I had a revealing Zoom meeting with my elder daughter on Sunday. She was telling me about her recently single best friend whom she had been helping most of Saturday to pick a likely man from an internet dating site. It’s not my normal source of email marketing research, but it was revealing. She said that after the first 15 minutes they decided to ignore any picture where the chap was carrying a snowboard. She said this reduced the number of possibles to a manageable figure quite quickly.
She asked, “What is it with men that they think women are looking for someone covered in snow, in a hideous insulated jacket and baggy trousers, standing somewhere totally inhospitable.” I think I was able to answer her question, despite not frequenting dating sites. Honest. It gives a pointer to what often goes wrong in the way items are presented in email marketing campaigns.
You are, hopefully, rather excited by your latest product and you want to convey your emotions to your subscribers. If you are thrilled, surely they must be as well. This ignores the fact that it is probable that they are not quite so immersed in whatever it is you are selling as you are, and it is probable they want something different to you from the product. By all means tell them how hard it was to get the supply at the right price. That is if you want to bore them. What you need to do is to get them to want the product as it relates to them given your description and the image. We’re back to online dating.

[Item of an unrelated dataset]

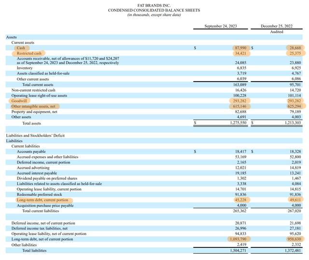The height and width of the screenshot is (260, 309).
Task: Click the Total current assets 163,089 value
Action: pyautogui.click(x=239, y=84)

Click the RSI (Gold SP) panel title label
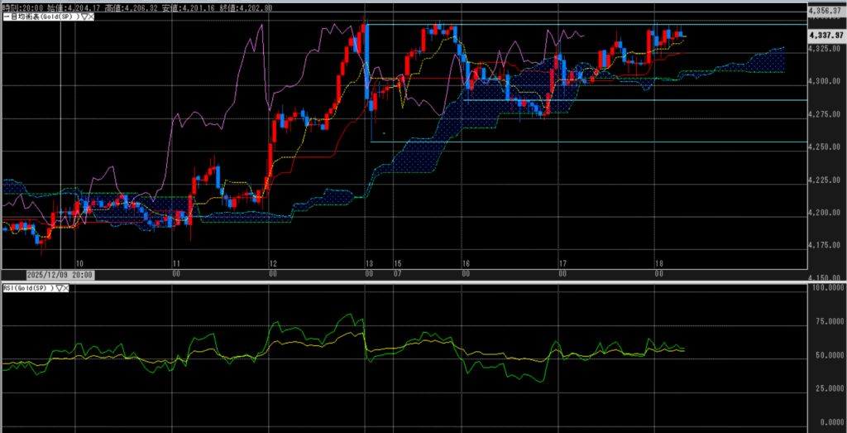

The chaps my daughter’s friend was looking at were unsuspecting, approaching middle age and the most exciting aspect of their lives is the thrill they get going on the side of a mountain at speed on a plank of wood. Who wouldn’t be thrilled? It turns out that many women aren’t, or at least that includes my daughter and her friend. What all these possibles covered in frozen water were not doing was putting themselves in the place of the people they were trying to attract and describing why they were the men of their dreams.
You probably worked out in your mind the type of man my daughter’s friend was looking for, at least in her mind. It’s easy enough. Ask yourself if you always do the same when creating copy for any email marketing campaign. It’s even easier. You have all the data on specific groups that you need, certainly enough to work out what would excite them, as that’s what’s email marketing software is for.
The next time you’re wondering what type of image you need for your latest email marketing campaign, think of what your subscribers are looking for rather than what you would pick as its main selling point. You need to catch the eye. You need to excite in a second. Picking an image that your competitors would use, for whatever reason, is probably not the way to go.